▸ **Yapılacak görevler**:
(A) CEDAW haberinde "Komite, hükümet yetkililerinin" diye başlayan paragrafı, ana bilgilerini koruyarak madde madde bir liste hâlinde nasıl yazarsınız?
(B) CEDAW haberini, son cümlesinden sonra gelecek bölümü yazarak sürdürür müsünüz?

▸ **Verilen metin**:
CEDAW
Komitesi, Türkiye değerlendirmesini açıkladı. “Olumlu Değerlendirmeler” üç
maddede özetleyen Komite, ataerkil tutumun ve stereotiplerin bertaraf edilmesi
için kapsamlı bir strateji benimsenmesini tavsiye etti.
Çiçek
Tahaoğlu
İstanbul
- BİA Haber Merkezi
26
Temmuz 2016, Salı 17:08
Birleşmiş
Milletler (BM) Kadına Yönelik Her Türlü Ayrımcılığın Önlenmesi (CEDAW)
Komitesi, Türkiye’nin 7. dönem raporuna dair nihai görüşlerini dün açıkladı.
Komite,
hükümet yetkililerinin kadınlara yönelik ayrımcı açıklamalarına, kadının birey
olarak değil "eş ve anne" olarak değerlendirilmesine, çocuk
evliliklerine, yasalardaki ayrımcı düzenlemelere, kanun uygulayıcıların
kanunları, kadınların ise haklarını bilmemesine, çözüm sürecinin sona ermesi,
darbe girişimi ve diğer gelişmelerle ortaya çıkan güvensiz ortamın kadınların
insan haklarına etkilerine değindi.

▸ **Gösterilen veriler**:
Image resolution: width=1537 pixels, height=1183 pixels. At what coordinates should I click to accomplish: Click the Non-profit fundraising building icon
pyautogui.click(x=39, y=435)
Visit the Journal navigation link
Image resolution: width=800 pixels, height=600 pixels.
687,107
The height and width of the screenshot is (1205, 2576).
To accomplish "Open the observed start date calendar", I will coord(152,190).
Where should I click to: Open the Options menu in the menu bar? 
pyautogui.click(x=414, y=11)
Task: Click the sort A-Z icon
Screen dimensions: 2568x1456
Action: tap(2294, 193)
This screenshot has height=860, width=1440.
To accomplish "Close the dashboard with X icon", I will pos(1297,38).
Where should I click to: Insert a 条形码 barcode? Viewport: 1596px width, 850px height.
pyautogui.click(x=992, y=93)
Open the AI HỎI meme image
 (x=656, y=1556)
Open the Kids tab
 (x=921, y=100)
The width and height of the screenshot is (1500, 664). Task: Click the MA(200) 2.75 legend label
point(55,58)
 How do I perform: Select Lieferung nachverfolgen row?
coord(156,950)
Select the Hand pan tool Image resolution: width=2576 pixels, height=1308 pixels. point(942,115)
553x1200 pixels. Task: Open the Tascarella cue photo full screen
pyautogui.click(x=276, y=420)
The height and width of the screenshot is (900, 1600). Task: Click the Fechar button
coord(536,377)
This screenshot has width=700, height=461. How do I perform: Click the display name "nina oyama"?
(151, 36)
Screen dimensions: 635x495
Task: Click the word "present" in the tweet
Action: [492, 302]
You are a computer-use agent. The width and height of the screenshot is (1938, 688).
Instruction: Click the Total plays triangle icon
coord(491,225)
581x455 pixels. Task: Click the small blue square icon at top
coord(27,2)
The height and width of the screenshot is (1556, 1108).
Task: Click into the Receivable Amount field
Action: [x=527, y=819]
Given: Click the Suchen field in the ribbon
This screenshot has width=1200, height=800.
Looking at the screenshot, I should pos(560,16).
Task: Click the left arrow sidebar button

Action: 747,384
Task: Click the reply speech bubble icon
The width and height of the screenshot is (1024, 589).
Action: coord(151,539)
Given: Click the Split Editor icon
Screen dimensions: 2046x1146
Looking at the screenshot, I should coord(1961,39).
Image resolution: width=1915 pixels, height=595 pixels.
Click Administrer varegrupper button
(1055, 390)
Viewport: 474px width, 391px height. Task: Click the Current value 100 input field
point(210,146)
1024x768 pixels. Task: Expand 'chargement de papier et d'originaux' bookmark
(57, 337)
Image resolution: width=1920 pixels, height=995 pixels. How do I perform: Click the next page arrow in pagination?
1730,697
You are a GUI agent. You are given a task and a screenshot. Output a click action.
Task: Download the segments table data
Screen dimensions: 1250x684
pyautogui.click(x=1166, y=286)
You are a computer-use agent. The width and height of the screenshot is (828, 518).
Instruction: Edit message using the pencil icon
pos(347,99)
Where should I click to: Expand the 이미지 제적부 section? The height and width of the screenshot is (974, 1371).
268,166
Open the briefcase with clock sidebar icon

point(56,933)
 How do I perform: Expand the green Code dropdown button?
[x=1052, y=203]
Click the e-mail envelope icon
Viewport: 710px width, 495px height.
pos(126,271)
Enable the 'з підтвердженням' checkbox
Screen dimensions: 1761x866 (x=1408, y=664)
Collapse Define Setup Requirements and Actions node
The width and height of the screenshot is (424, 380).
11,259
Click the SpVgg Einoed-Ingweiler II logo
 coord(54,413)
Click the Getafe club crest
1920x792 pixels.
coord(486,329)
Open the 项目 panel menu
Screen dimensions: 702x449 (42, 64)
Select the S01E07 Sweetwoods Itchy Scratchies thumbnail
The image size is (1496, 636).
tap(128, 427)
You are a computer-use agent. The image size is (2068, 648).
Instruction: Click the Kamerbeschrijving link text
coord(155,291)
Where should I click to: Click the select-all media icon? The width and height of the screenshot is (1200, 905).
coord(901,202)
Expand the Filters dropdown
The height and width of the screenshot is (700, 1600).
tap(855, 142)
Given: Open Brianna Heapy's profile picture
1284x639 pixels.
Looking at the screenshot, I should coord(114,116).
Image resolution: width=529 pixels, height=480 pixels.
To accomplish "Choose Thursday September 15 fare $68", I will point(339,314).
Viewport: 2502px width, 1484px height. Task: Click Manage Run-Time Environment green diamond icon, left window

▸ **Çözülen görevler**:
(A)
Komite şu konulara değindi:
- Hükümet yetkililerinin kadınlara yönelik ayrımcı açıklamaları
- Kadının birey olarak değil "eş ve anne" olarak değerlendirilmesi
- Çocuk evlilikleri
- Yasalardaki ayrımcı düzenlemeler
- Kanun uygulayıcıların kanunları, kadınların ise haklarını bilmemesi
- Çözüm sürecinin sona ermesi, darbe girişimi ve diğer gelişmelerle ortaya çıkan güvensiz ortamın kadınların insan haklarına etkileri

(B)
61
maddelik açıklamada, “Olumlu
Değerlendirmeler” üç maddede özetlenirken, “Temel Endişe Alanları ve
Tavsiyeler” bölümünde sırasıyla şu başlıklar yer aldı:
Sivil
toplum örgütleri, Kürt kadınları, mülteci ve sığınmacı kadınlar, Sözleşmenin
(CEDAW) görünürlüğü ve yasal statüsü, ayrımcı düzenlemeler, ulusal İnsan
Hakları Kurumu, adalete ve yasal desteğe erişim, kadınların ilerlemesi için
ulusal sistem, geçici özel önlemler, stereotipler ve zarar verici uygulamalar,
kadınlara karşı toplumsal cinsiyet temelli şiddet, “namus” adına cinayetler ve
intihara zorlamalar, insan ticareti ve fuhşun istismarı, siyasete ve sosyal
yaşama katılım, eğitim, sağlık, kırsal alanda kadınlar, tutuklu kadınlar,
evlilik ve aile ilişkileri.
Türkiye
8. dönem raporu, Temmuz 2020’de CEDAW Komitesi’ne sunacak.
Olumlu değerlendirmeler
Komite,
Türkiye’nin 2010’daki 6. dönem değerlendirmesinden sonra hazırlanan ve
yürürlüğe giren 6284 nolu Ailenin Korunması Ve Kadına Karşı Şiddetin
Önlenmesine Dair Kanun’un olumlu bir gelişme olduğunu vurguladı.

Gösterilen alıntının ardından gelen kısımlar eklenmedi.